There were more of these than I expected! Enjoy a selection of games I started and have not finished over the past few years:
"Little Wizard 2"
- The wizard is purchased art, and the environment is freebie art. But I made that hanging monolith myself! And if you do shoot the glowy thing, there's an explosion and the rock falls and you can use it to jump over to a platform behind it. That's the extent of the gameplay in this game, although there is a evil skeletal mage standing behind you that you can kill, but he doesn't do anything. Also you press LB instead of RT to shoot, weirdly.
- That obviously became this. Originally meant to have a top-down view (that's all the project name DiabloWizard indicates), I liked the over-the-shoulder system much better. The Dumb Golems are shockingly original art (can you believe that? All by myself?), but the rest of the models are purchased/free. There is actually a lot to this. The icons you can see are equipped spells, all obviously the same right now (the only one implemented, a stone shard shotgun which you can see exploding). You 'create' spells with those 4 crystal slots in the icon, by putting gems of 8 different elements in them. This one is "Launcher=stone (shotgun) and Impact=stone (does stone damage, and causes knockback/stun)", with the other two optional slots empty - one modifies the launch (like more shots fired, or homing, etc), and the other modifies the impact (like launching shrapnel, or causing a DOT, or healing you). It was very very cool, a roguelite thing with insane build variety that I was quite excited about!
"Keep It Alive"
- I'm not sure where in the order this actually fits, but it was my start to a Ludum Dare entry!
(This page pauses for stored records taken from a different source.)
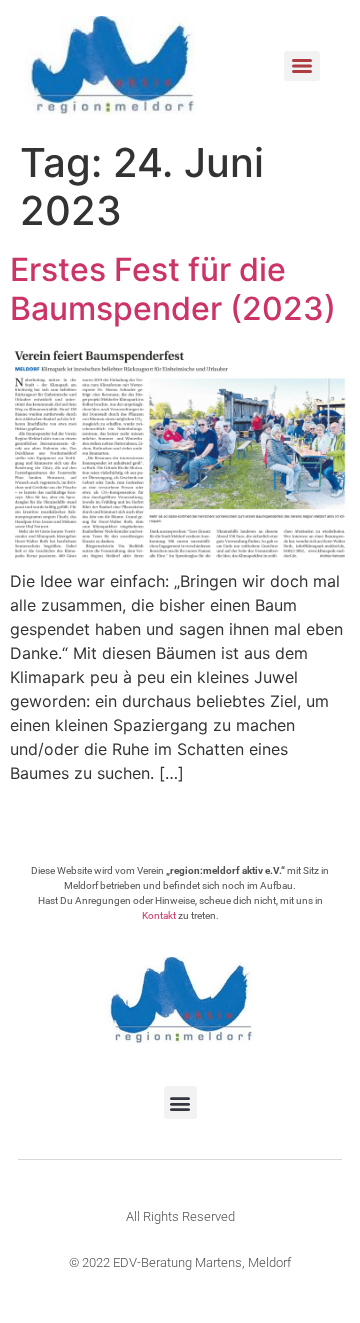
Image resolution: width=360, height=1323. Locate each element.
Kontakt (159, 915)
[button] (180, 1102)
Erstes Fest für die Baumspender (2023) (173, 288)
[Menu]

The theme of LD46 was "Keep It Alive" of course. It's a first-person puzzler where you are a robot in a spaceship trying to keep the spaceship alive to get to its destination as a wire-chomping alien is wandering about (inspired a bit by Alien: Isolation, it is not a hardcoded puzzle, you have to outwit the AI which is moving from room to room). What you see is about the extent of it as I could not get the wrench to point the right way in my robot's hands. You'd think flipping 180 would do it but it did NOT. The crazy pink glow is actually part of the debugging. At least I built all my own models here! I was mainly doing it as an exercise in how to do a pipeline for 3D art into an actual game.
- Again, not sure what order this goes in. This is a top-down game where you are a tank with big eyes who shoots aliens! The part of it I like is that hatch with the spinning lights - it's the "Dark Souls bonfire" of the game. If you drive onto it, your tank auto-drives into the correct position, then an elevator takes it underground and a roof closes on top, the game pauses (would have a various equip/upgrade menu options in there), and when you unpause, you come back out. It was a cool animation. Also really cool shooting effect and recoil. The part of this I don't like are those weird christmas trees - they are supposed to be coral or some sort of ocean rocks. Really bad.
"Lost In The Woods"
- I've already blogged about this! It's pretty darn far along, and pretty cool. But I just lost steam, and mainly this whole process (all the games above) has been a string of me saying "that's too complex for a first full 3D project, let's take it down a notch and try again", which is what led me out of this game and into...
"Moon Invaders 2"
- What!? Yeah. I'm excited about this, it's the one I'm still working on. Again, don't expect it to go anywhere based on the track record, but I'm liking it. As you can see, the aliens are actually made of separate cubes, which, on spawn, zoom in from everywhere to form the alien, and on death, fall out of the sky and scatter on the ground. The glowy eyes change color to indicate the health level (green to red). The one cube that's way out of place was just shot. It's actually a terrible effect right now, but I like the concept (they bounce back into place). There is currently no art in the game at all, all the cubes are default Unreal cubes and a default landscape. But one thing I've been too hung up on is building a "real" game of quality, and I'm trying to stop that for this one and just do what I used to do in the 90's - crank something out that is complete, and not worry about professionalism. Not that I want default cubes, but I'm also not going to build this so carefully and get stuck because I can't get that perfect style or hold back assuming I'm going to hire a pro artist later. I'm gonna make my own stuff and just go with it.
That brings you up to speed! That's what I haven't been blogging about because none of it's going anywhere. I'll try to improve on that over time. Just posting about it gets me a little more interested, so maybe that's part of the process.